E.C BAHIA, SOB NOVA DIREÇÃO E VELHOS ERROS!

"Bellintani em 2018 é o Petkovic de 2017 no rival, um acumulador de funções"

“BAHÊA, SOB NOVA DIREÇÃO E VELHOS ERROS!”

Quando vejo os dirigentes do Esporte Clube Bahia dando entrevistas, me sinto torcedor de uma universidade francesa ou inglesa! São tantas teorias, palavras difíceis, nomenclaturas, métodos, planejamentos e inovações, que fico convicto que no Bahia tudo brilha, nada está desarrumado, não há sequer um cisco no chão, creio até mesmo que o folclórico Binha do São Caetano quando diz que “vamos ser campeões de tudo” está bem fundamentado, que o Bahia é referência de gestão em futebol.

Mas, infelizmente, na realidade o futebol do Bahia em ação faz todo aquele presépio prometido virar uma presepada.

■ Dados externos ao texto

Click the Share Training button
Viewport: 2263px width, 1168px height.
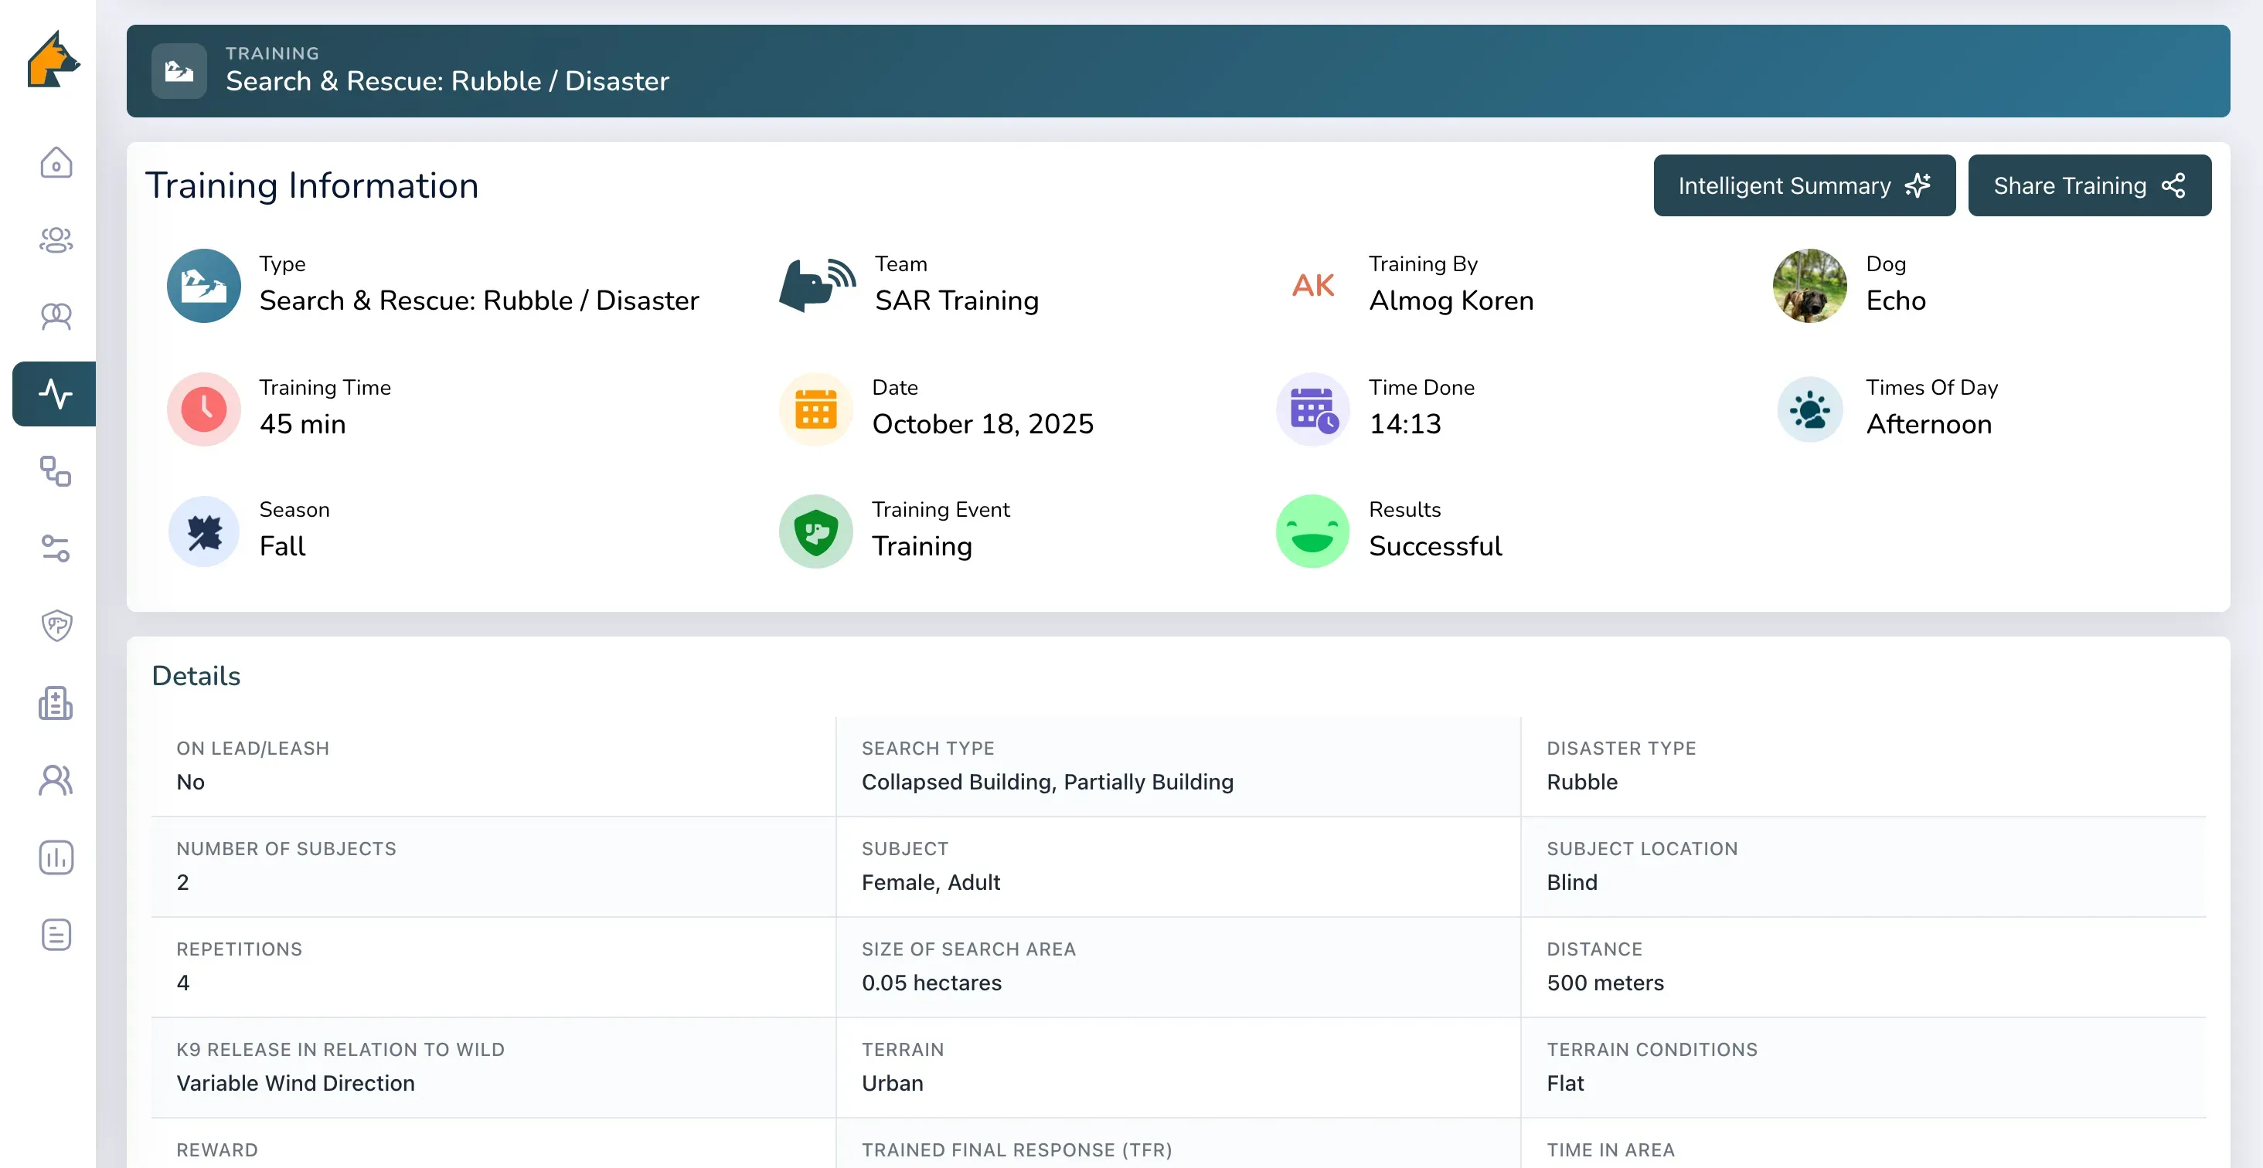[2089, 185]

Guilherme Bellintani, é cantado em prosa e verso como um grande administrador, não como um grande boleiro, e os tricolores o elegeram para ser pre-si-den-te, não para brincar de Cartola Fantasy com os 120 milhões de orçamento que encontrou ao chegar no maior clube do Nordeste, muito menos com os corações de milhões de apaixonados pelo Bahêa.

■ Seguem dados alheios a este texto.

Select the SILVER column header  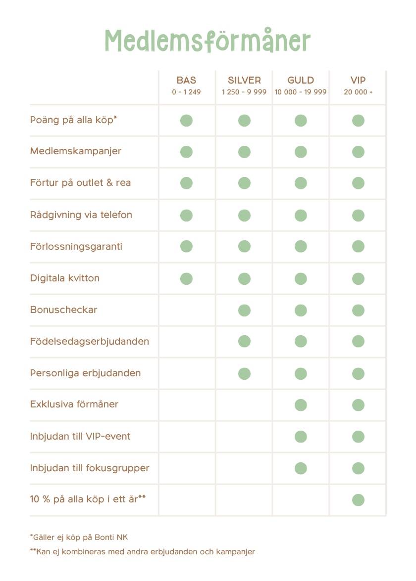tap(244, 86)
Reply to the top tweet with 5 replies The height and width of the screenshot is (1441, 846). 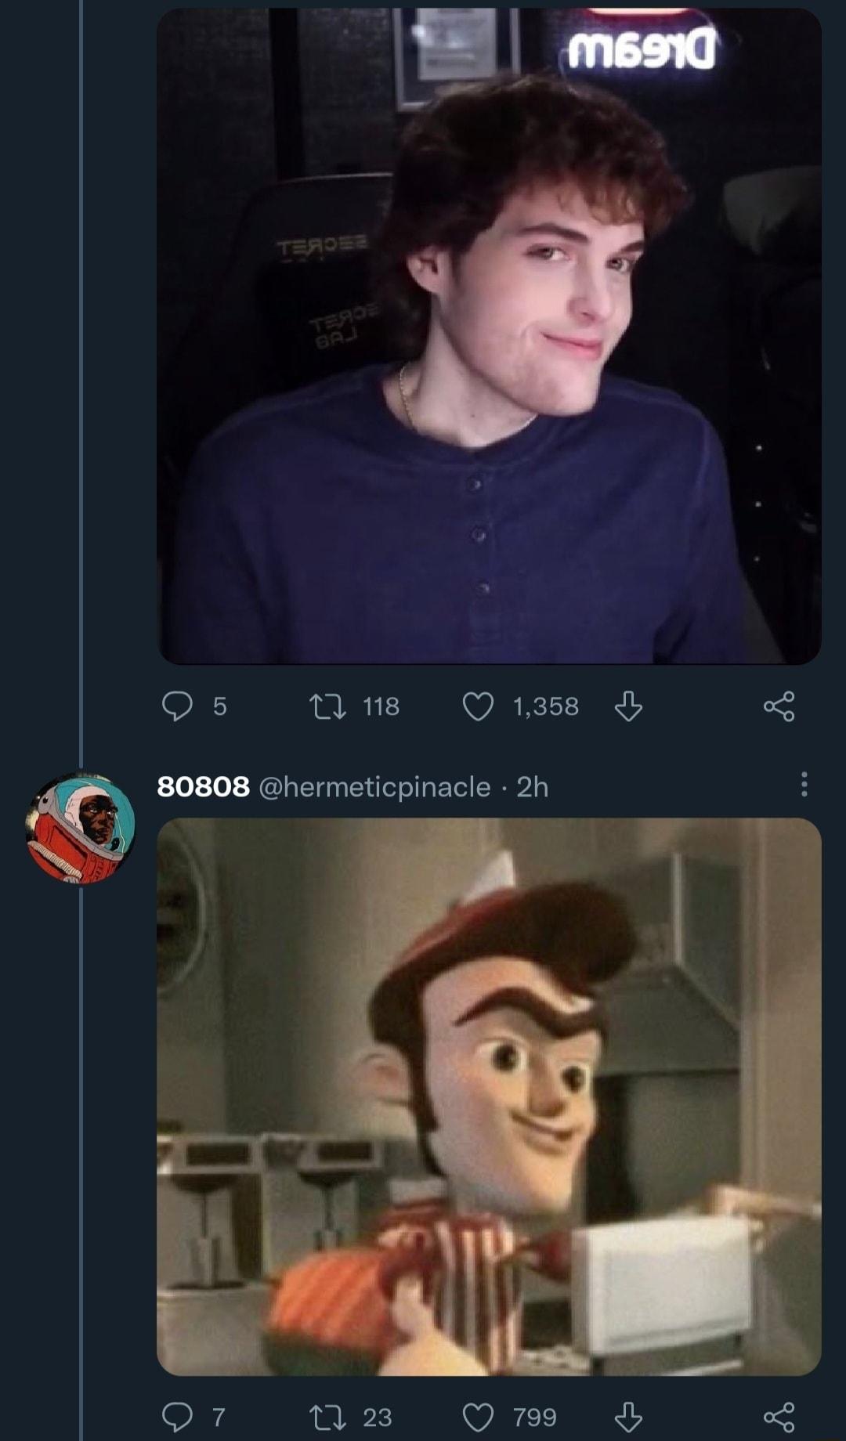(x=177, y=706)
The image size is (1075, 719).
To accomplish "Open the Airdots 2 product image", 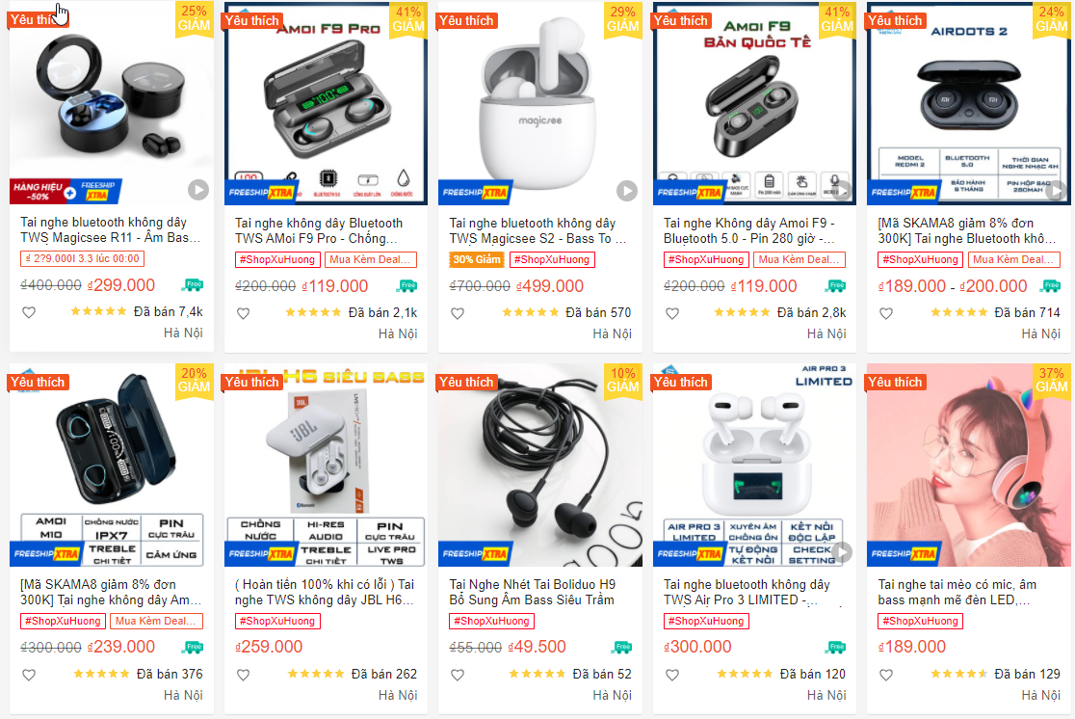I will click(968, 103).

Cadê o diretor de futebol? Não existe, o cargo sumiu, desde que Bellintani assumiu. Pior que isso, cadê o técnico? Não tem, nem sabemos se terá, em plena Série A. Cadê o centroavante? Vixe, tem não, desde Fernandão. Guilherme Bellintani em 2018 é o Petkovic de 2017 no rival, um acumulador de funções. Guindar Diego Cerri para o comando do futebol e Claudinho Prates para técnico do time, é brincar de Deus, é a forma mais fácil do presidente ouvir amém para tudo que fala, mesmo sem conhecer nada de bola.

O resultado disso: Bahia vice-lanterna do Brasileirão. Dispensar profissionais ainda no vestiário é deselegante e um velho erro, demitir treinador sem ter outro sequer planejado é bisonho e um velho erro, deixar o time acéfalo numa Série A é absurdo e um velho erro, não reforçar o time para a principal competição nacional é irresponsável e um velho erro.

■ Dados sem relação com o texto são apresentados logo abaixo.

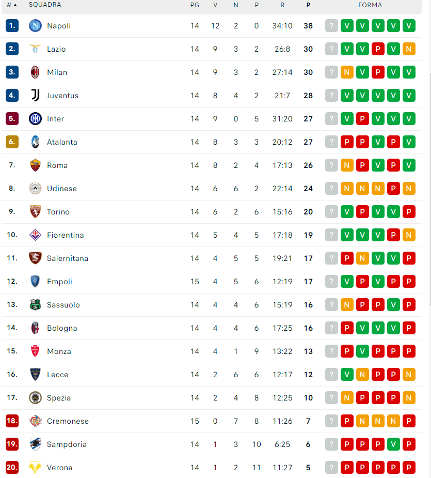The height and width of the screenshot is (478, 431).
Task: Click Lazio's red P loss form box
Action: coord(378,49)
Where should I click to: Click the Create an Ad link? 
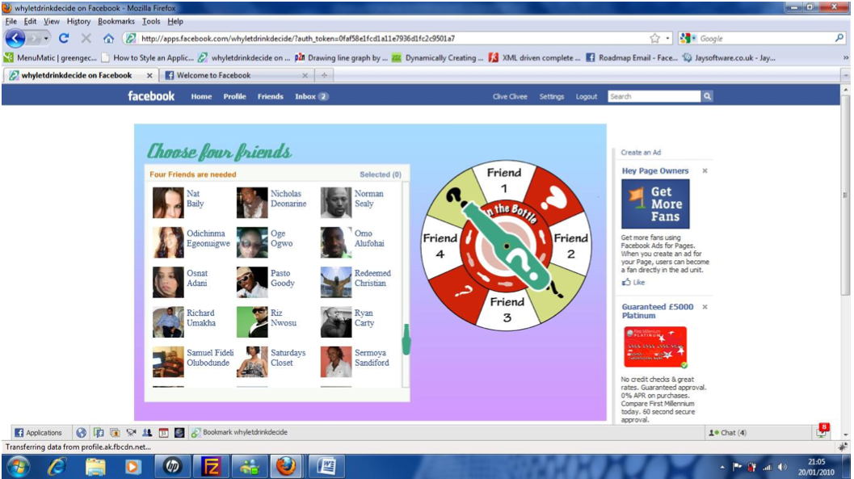tap(641, 152)
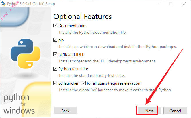The width and height of the screenshot is (191, 118).
Task: Select the Documentation label text
Action: click(72, 26)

Para finalizar, vou usar apenas uma posição [a beirada do ataque] para provar que os velhos erros se repetem há pelo menos dez anos no Bahia, a mentalidade não mudou: Beto, 2009; Abedi, 2010; Lulinha, 2011; Jones Carioca, 2012; Barbio, 2013; Potita, 2014; Luisinho, 2015; João Paulo Penha, 2016; Maikon Leite, 2017; e Élber, 2018.

André De Santana, torcedor do Bahia, amigo e colaborador do Futebol Bahiano.